Top of MATERIAL SUPPLIED

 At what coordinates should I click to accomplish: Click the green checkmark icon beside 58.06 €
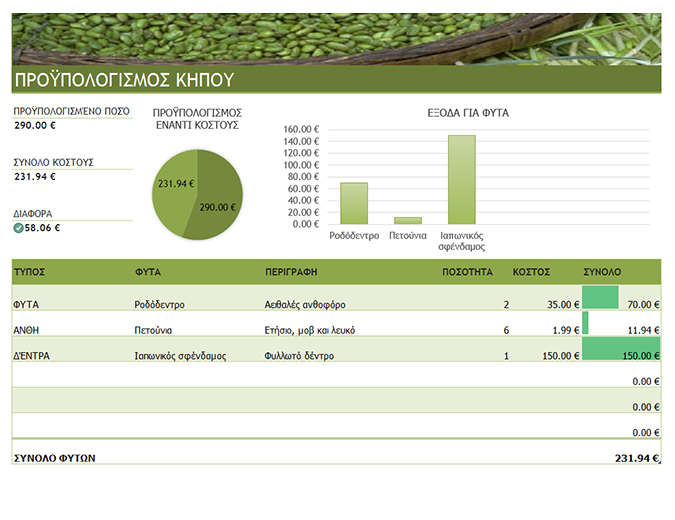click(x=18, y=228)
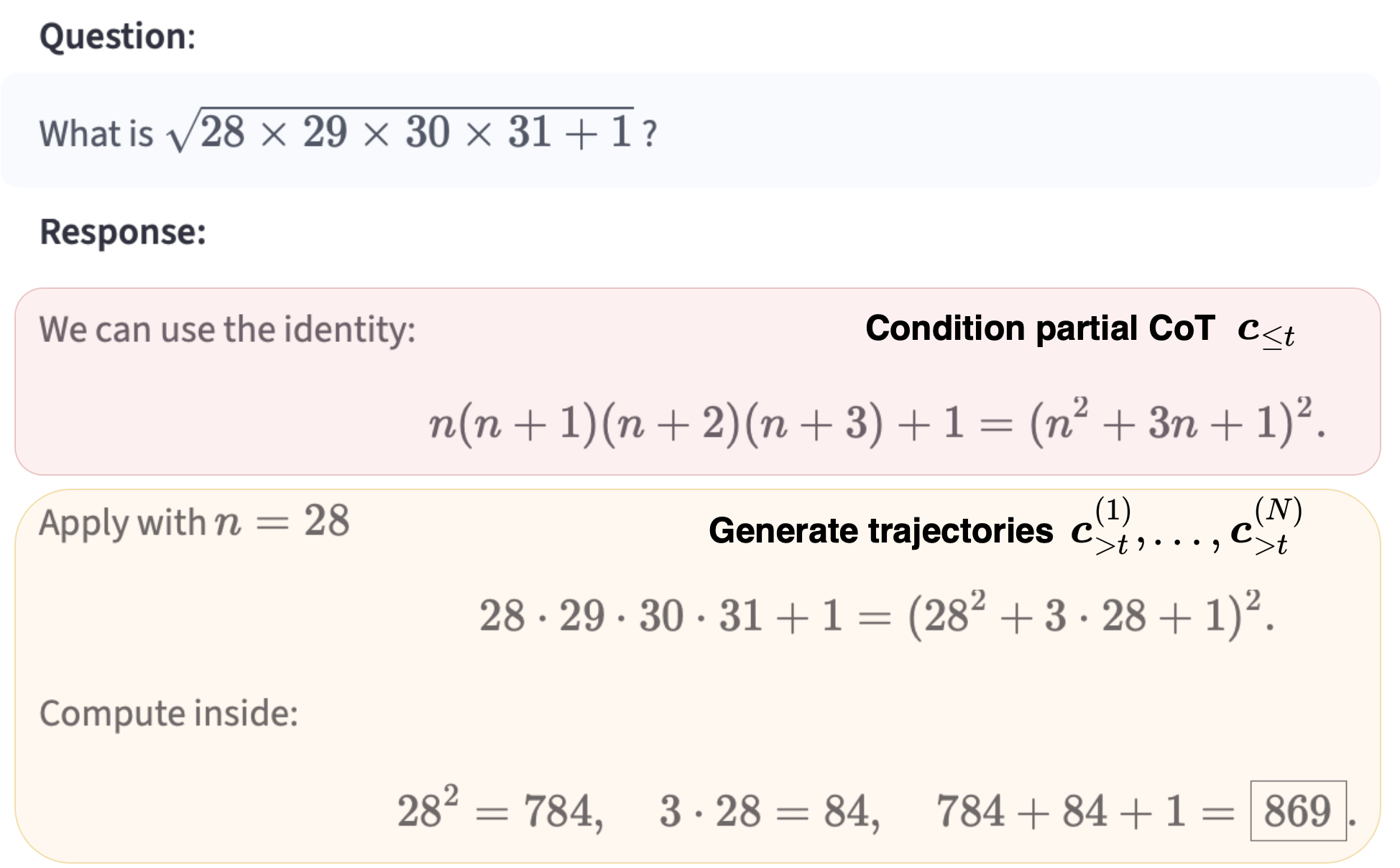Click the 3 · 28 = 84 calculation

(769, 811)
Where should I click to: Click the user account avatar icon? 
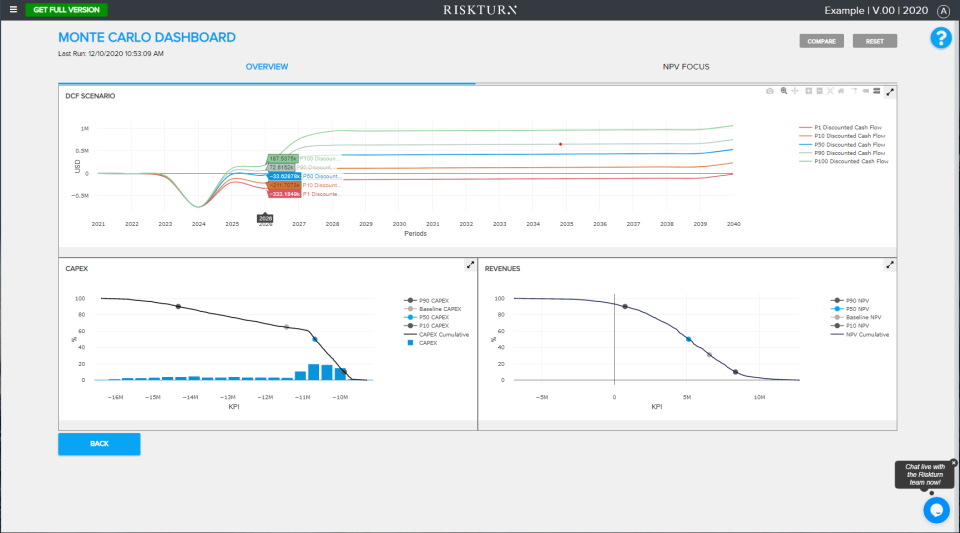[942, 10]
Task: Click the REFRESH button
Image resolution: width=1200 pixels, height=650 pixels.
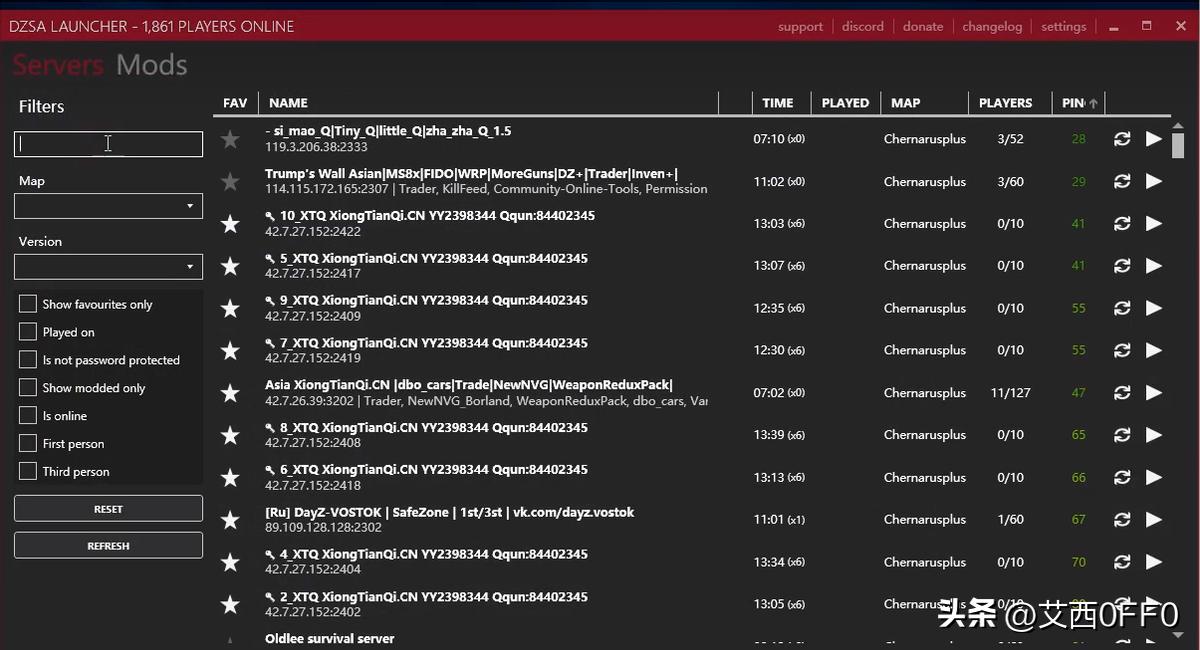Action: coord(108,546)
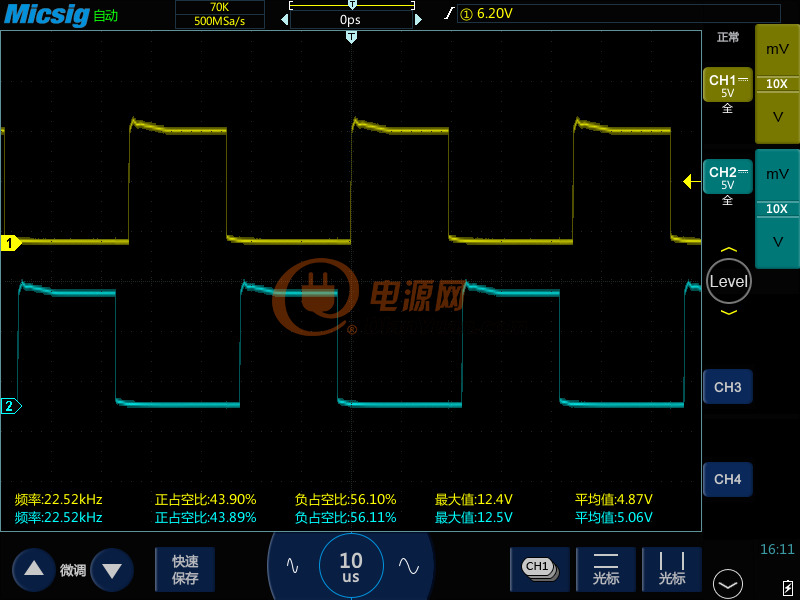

Bottom of MATERIAL SUPPLIED
Top of MATERIAL SUPPLIED

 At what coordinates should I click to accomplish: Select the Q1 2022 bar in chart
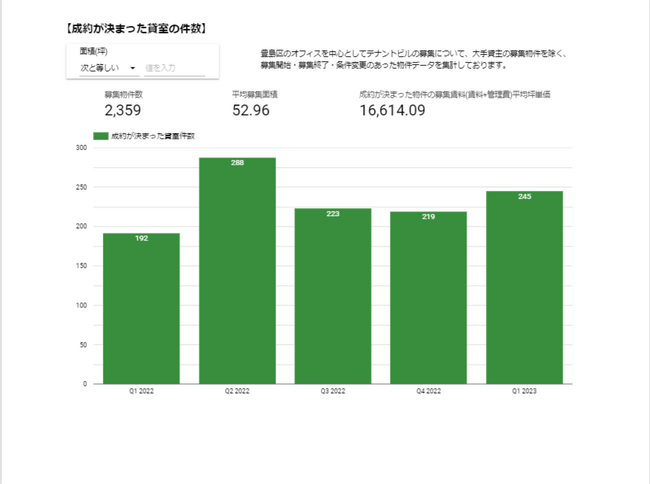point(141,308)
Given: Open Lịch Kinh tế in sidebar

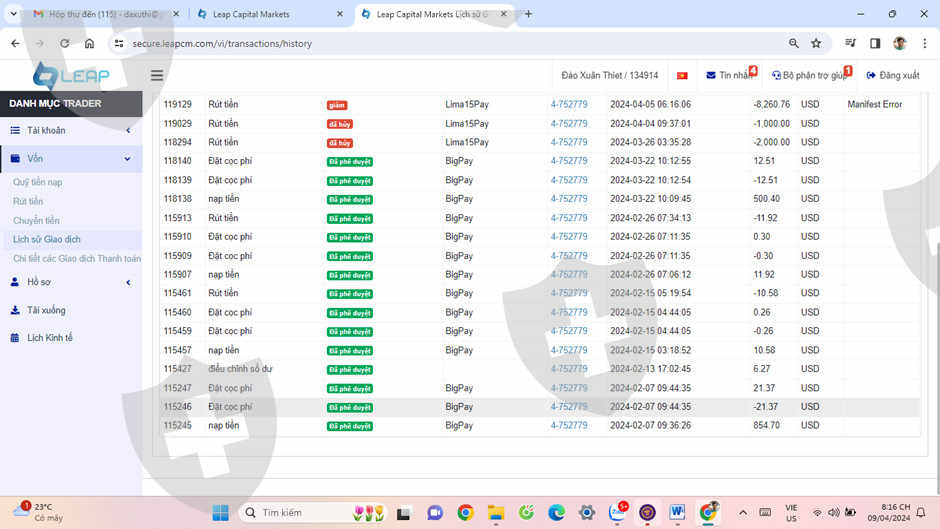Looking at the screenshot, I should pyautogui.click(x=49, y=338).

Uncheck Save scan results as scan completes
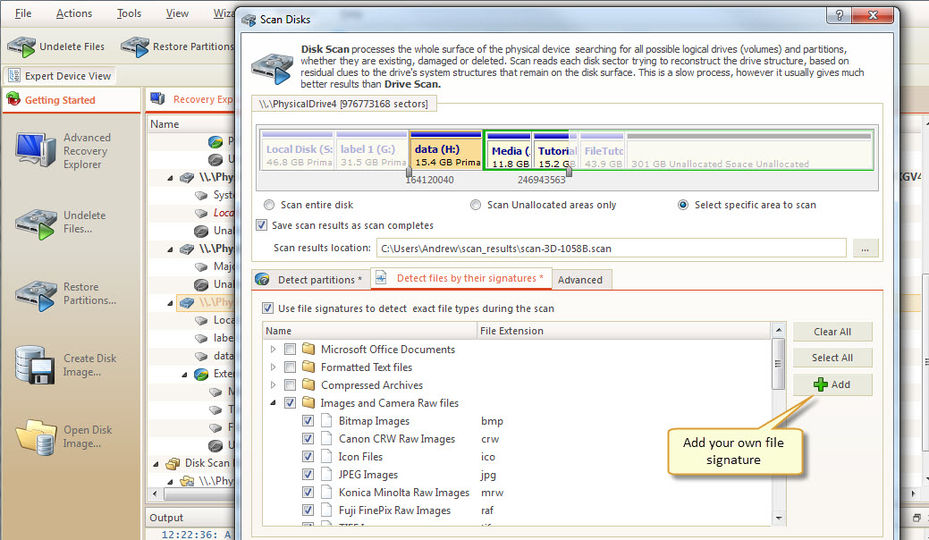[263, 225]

Bottom of MATERIAL SUPPLIED

Only the lines above from the one with "At what coordinates should I click to accomplish: Click" to the one with "Task: Click the REFRESH button" should be printed, both included and exactly as written; no picture belongs in the copy.

-- RESULT OF THE EXERCISE --
 At what coordinates should I click to accomplish: Click the green checkmark icon beside 58.06 €
click(x=18, y=228)
Click the 3 · 28 = 84 calculation

(769, 811)
Where should I click to: Click the user account avatar icon? 
[942, 10]
Task: Click the REFRESH button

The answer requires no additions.